Não faz muito tempo que as pessoas acreditavam que a violência doméstica devia ser tratada dentro da família e fora do sistema de Justiça Criminal. Felizmente, percorremos um longo caminho. E hoje, 15 anos após a criação da Lei nº 11.340/2006, popularmente conhecida como Maria da Penha, vemos respostas ao árduo trabalho de órgãos e instituições contra um crime de gênero profundamente enraizado na sociedade.
O primeiro passo para erradicar a violência de gênero é aprender a detectá-la. Sendo de vital importância conhecer seus mecanismos, já que ela inicialmente se manifesta como uma agressão verbal, e as consequências psicológicas desse ato são as mesmas e até mesmo mais graves que as do abuso físico.
E agora, as mulheres vítimas de violência doméstica têm um novo ponto de apoio. Trata-se dos mais de 13 mil cartórios brasileiros que, em outubro, passaram a integrar a campanha nacional Sinal Vermelho.

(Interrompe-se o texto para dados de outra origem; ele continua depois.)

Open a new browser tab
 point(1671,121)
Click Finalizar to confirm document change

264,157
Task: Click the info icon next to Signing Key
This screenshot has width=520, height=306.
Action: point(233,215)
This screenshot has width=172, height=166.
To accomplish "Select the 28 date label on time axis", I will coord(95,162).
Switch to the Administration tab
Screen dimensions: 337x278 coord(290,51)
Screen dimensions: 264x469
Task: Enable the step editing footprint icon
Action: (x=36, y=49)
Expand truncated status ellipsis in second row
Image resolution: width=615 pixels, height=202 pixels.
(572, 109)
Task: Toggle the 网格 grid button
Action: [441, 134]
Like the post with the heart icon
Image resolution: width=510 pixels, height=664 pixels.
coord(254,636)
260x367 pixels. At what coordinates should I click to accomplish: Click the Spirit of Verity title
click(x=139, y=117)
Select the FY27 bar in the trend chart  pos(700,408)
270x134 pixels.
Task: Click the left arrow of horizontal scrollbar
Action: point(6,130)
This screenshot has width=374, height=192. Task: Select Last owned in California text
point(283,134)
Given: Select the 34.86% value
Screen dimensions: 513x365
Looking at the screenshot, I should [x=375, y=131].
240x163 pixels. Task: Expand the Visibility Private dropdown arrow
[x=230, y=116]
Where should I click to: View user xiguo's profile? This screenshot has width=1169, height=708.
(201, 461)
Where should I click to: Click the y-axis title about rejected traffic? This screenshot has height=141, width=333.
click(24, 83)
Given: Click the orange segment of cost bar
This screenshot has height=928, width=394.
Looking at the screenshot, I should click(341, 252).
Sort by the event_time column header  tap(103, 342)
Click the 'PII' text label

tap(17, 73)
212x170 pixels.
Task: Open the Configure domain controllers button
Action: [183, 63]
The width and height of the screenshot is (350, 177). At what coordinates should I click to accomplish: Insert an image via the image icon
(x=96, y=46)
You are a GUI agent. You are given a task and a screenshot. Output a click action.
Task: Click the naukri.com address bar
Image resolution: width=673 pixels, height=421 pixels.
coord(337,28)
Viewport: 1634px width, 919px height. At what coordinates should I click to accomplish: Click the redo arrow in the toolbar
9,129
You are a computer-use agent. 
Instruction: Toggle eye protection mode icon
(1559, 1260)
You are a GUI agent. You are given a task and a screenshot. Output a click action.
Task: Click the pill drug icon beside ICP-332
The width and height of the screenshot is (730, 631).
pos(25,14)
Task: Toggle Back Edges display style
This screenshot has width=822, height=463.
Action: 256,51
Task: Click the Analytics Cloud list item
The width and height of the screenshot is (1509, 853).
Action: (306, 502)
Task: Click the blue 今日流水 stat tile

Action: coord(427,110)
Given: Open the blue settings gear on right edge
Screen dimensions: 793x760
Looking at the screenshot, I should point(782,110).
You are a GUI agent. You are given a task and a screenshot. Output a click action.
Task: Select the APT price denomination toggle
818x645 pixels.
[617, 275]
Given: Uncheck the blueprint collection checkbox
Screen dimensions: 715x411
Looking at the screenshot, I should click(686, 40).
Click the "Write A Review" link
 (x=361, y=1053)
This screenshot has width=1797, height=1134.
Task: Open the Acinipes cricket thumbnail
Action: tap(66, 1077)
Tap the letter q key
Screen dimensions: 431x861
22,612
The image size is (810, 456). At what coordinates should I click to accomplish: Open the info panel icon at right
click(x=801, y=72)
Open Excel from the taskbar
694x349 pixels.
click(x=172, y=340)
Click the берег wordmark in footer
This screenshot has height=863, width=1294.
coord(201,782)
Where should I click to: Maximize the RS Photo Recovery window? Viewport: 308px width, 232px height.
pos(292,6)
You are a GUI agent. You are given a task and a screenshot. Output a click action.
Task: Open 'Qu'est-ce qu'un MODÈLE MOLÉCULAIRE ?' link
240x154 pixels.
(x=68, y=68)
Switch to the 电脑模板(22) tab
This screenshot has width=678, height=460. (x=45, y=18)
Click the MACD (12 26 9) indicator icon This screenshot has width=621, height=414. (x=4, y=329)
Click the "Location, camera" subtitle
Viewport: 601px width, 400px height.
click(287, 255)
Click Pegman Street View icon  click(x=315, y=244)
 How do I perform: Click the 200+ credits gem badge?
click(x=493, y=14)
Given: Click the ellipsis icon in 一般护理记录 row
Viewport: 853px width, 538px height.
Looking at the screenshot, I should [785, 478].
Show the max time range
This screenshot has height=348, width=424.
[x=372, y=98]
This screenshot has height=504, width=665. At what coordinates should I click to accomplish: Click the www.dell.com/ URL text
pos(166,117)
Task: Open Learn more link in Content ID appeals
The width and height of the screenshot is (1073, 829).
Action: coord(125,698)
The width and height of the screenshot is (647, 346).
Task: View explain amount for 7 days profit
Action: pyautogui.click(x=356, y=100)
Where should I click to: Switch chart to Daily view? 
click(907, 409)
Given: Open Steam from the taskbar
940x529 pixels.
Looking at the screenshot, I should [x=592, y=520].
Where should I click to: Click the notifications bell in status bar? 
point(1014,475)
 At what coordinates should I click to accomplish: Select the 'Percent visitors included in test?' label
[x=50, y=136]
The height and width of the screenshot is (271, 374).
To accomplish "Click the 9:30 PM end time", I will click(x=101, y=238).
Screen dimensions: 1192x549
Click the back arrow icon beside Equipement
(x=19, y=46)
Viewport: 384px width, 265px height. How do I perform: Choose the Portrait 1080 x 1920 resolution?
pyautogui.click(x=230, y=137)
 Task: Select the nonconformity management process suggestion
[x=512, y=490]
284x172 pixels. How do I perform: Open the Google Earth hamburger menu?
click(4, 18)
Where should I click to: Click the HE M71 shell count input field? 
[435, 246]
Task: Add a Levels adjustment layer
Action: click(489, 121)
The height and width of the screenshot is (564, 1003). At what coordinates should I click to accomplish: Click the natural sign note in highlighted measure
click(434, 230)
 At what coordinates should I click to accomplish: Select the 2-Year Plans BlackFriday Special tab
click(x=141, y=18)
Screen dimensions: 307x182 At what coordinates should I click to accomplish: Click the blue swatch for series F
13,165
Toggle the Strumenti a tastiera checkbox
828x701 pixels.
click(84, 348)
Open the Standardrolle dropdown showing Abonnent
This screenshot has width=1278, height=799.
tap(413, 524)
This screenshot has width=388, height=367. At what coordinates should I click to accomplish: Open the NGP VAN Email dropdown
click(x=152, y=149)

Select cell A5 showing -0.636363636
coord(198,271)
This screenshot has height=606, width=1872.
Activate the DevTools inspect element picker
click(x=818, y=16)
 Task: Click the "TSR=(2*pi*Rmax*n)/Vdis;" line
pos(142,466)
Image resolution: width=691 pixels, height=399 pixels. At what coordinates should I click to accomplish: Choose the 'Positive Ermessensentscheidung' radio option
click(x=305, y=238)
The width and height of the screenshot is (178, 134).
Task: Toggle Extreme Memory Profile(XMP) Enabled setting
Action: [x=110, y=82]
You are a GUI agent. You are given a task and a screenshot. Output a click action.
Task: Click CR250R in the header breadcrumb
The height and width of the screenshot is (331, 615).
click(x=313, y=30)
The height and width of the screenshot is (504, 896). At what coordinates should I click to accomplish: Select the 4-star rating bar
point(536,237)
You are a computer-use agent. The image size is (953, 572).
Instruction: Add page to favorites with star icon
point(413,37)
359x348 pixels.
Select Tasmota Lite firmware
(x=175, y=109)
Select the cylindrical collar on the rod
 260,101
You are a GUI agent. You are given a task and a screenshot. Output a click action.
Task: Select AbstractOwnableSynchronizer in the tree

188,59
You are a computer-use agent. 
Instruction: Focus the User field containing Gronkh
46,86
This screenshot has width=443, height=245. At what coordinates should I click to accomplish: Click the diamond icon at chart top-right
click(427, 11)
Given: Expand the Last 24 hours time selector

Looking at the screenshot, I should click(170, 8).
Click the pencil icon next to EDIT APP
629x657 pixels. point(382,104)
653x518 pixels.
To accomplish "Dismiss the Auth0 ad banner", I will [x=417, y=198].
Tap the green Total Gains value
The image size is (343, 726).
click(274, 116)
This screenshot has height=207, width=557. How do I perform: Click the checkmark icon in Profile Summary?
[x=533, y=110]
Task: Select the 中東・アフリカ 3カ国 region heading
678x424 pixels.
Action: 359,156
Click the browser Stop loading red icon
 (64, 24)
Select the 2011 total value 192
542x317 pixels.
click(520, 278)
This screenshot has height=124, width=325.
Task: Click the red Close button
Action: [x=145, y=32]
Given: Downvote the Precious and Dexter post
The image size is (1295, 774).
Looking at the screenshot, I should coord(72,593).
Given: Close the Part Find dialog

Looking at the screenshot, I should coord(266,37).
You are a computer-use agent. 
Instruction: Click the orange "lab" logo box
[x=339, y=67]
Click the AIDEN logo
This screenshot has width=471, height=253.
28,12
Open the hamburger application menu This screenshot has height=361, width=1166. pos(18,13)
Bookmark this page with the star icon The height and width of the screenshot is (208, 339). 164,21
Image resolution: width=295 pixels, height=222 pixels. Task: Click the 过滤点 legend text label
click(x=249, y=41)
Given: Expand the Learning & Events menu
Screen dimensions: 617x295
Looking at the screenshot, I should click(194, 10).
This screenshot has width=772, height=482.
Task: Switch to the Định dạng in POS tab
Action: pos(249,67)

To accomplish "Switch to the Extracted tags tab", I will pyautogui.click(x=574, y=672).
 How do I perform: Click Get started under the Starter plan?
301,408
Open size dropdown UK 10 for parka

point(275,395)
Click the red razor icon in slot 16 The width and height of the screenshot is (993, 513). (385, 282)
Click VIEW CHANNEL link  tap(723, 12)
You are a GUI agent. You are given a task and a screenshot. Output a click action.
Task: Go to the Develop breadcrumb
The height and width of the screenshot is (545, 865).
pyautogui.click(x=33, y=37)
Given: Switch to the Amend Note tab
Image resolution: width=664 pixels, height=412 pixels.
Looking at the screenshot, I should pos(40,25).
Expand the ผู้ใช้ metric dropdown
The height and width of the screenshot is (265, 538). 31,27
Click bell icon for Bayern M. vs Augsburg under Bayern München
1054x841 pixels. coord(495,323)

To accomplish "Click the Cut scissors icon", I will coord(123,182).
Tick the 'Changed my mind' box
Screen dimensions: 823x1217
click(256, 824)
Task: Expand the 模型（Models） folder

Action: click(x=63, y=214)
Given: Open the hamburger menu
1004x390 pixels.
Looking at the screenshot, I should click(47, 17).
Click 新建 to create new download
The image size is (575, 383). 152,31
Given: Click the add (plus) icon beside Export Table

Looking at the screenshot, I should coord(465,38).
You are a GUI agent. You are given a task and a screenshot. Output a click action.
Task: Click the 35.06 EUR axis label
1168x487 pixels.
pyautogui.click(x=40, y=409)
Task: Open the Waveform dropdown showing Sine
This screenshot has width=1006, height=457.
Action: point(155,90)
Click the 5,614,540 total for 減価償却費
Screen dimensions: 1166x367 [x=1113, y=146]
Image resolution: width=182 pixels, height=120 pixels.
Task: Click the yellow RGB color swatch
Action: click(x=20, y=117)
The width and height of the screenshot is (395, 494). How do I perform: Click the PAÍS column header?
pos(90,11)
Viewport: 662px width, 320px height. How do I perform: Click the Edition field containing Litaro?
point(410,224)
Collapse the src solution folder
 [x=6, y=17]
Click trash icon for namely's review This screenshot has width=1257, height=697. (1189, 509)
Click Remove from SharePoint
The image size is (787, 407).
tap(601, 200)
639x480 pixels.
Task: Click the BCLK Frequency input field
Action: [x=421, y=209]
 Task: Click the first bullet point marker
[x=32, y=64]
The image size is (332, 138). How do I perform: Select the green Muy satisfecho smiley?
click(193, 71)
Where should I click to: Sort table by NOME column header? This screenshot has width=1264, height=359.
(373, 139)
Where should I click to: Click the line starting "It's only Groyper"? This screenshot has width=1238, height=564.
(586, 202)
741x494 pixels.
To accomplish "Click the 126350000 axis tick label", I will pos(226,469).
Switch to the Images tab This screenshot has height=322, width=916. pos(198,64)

A ideia central da campanha Sinal Vermelho é que a mulher consiga pedir ajuda aos notários com um x desenhado na palma da mão, feito preferencialmente na cor vermelha, para clara comunicação do pedido. Ao verem o sinal, imediatamente acionam as autoridades policiais.
A adesão dos cartórios acontece num contexto de agravamento dos números desde o início da pandemia. Segundo dados divulgados pela Associação dos Magistrados Brasileiros (AMB), mais de 17 milhões de mulheres sofreram violência física, psicológica ou sexual entre agosto de 2020 e julho de 2021, número que representa 24,4% da população feminina com mais de 16 anos que reside no Brasil.
De acordo com o Dossiê Mulher 2021, relatório do Instituto de Segurança Pública do Rio de Janeiro, 98 mil mulheres foram vítimas de violência doméstica e familiar no ano passado no Rio de Janeiro. São 270 casos por dia, ou 11 vítimas por hora. Deste total, 78 foram vítimas de feminicídio e cerca de 20% dos casos foram presenciados pelos filhos.
Ao buscar por ajuda, muitas vezes, a vítima é desacreditada. É por isso que uma rede de apoio formada por profissionais públicos do Judiciário, saúde e assistência social têm um papel muito importante a desempenhar no atendimento às vítimas, e posteriormente, encaminhá-las para a realização da denúncia e pedido de proteção.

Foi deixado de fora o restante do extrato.